### Input for this task
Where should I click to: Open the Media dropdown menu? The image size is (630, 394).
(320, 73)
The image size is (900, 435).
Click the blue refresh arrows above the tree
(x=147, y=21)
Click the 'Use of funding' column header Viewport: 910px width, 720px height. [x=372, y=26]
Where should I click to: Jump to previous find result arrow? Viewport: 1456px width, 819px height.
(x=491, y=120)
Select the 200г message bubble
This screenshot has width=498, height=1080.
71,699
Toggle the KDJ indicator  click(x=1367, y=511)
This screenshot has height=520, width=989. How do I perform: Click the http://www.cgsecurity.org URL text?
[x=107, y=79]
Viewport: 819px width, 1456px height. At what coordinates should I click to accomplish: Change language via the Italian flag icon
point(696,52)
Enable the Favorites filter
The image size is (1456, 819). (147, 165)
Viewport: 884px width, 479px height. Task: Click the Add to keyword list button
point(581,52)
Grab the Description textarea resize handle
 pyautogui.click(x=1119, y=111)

### Task brief
Please rewrite every one of the entries above, changing each "Viewport" to "Screen size" and keeping everything else the same.

### Reply to the task
Where should I click to: Open the Media dropdown menu? The image size is (630, 394).
(320, 73)
The image size is (900, 435).
Click the blue refresh arrows above the tree
(x=147, y=21)
Click the 'Use of funding' column header Screen size: 910px width, 720px height. [x=372, y=26]
Where should I click to: Jump to previous find result arrow? Screen size: 1456px width, 819px height.
(x=491, y=120)
Select the 200г message bubble
This screenshot has width=498, height=1080.
71,699
Toggle the KDJ indicator  click(x=1367, y=511)
This screenshot has height=520, width=989. How do I perform: Click the http://www.cgsecurity.org URL text?
[x=107, y=79]
Screen size: 819px width, 1456px height. At what coordinates should I click to accomplish: Change language via the Italian flag icon
point(696,52)
Enable the Favorites filter
The image size is (1456, 819). (147, 165)
Screen size: 884px width, 479px height. Task: Click the Add to keyword list button
point(581,52)
Grab the Description textarea resize handle
 pyautogui.click(x=1119, y=111)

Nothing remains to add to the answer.